Marilyn: Forever Blonde
Leicester Square Theatre
Greg Thompson, writer of Marilyn: Forever Blonde, has been involved in a love affair with Marilyn Monroe for over fifty years. After years of studying her, he understands Marilyn intimately, not just the glamorous bombshell we are all familiar with. Forever Blonde is his attempt to humanise the image of Monroe using verbatim dialogue from interviews she gave over the years.
Greg Thompson must have thought that all of his Christmases had come at once when he convinced his wife, Sunny to become the woman of his dreams. Understandably she was initially hesitant to take on this larger than life character. Whilst she had been told many times that she looked like Monroe, Mrs Thompson understood that taking on this icon required a great deal more than a passing resemblance.
However she ultimately decided to take on the challenge and, boy did she take it on! Sunny succeeds where many "impersonators" fail in that she doesn't impersonate; she becomes her subject.
It's hard to pinpoint exactly how this happens. It may be achieved through her sexy cooing voice with lips that never stop moving, her sensual walk (achieved through having one heel always slightly shorter than the other), her gorgeous, melodic singing voice or just that by applying glitz and glamour Sunny looks like Monroe. Or is it something more than that? Thompson seems to connect with Monroe's soul and captures the intangible.
We join Marilyn in a sort of an interview situation towards the end of her career. Sunny speaks directly with the audience as she takes you through a rags to riches tale. Since this play is created from Marilyn's words, talk of her drink and drugs problems are almost glossed over as she prefers to discuss other topics.
However, words are not needed as her behaviour and constant champagne drinking throughout the piece tell another story to the one we hear. Her tales are interspersed with voiceovers from people who knew and describe Marilyn and various songs which she performs are weaved in alongside her dialogue, often reflecting the tone of the story she happens to be telling.
Whether you're an obsessive fan or not that familiar with the life of this legend, Monroe's is a story that will captivate all (and not just because you cannot help but be seduced by this starlet). Marilyn Monroe was the perfect creation but beneath the veneer laid a multitude of cracks which could only be covered for so long.
Greg Thompson's play explores beneath the story of Marilyn Monroe to reveal a troubled soul indeed. We're all familiar with Monroe's untimely demise but this piece allows you to glean just a little more understanding of what drove her.

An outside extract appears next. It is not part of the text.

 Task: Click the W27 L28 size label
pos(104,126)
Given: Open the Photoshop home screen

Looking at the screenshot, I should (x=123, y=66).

Aware of her sexuality from the age of about 13, she understood her power and was not afraid to use it to get what she wanted. Her success can almost entirely be attributed to this (and the fact she wasn't afraid to sleep her way to the top) and yet it was also her downfall. Once she had created this image it was impossible to undo and prove that she was more than something to look at and yet however much she tried, when insecurities surfaced she would return to using her sexual prowess like an old security blanket.
Monroe was a complete dichotomy and this is why she has captivated people for decades - long after her death. She was a woman and a child, a dumb blond who loved Yeats and Shakespeare, someone who used men but loved them deeply and a person who took advantage of others and was constantly taken advantage of herself.
All little Norma Jean ever really wanted was to be "wonderful" and who better to show that she really was than Sunny Thompson?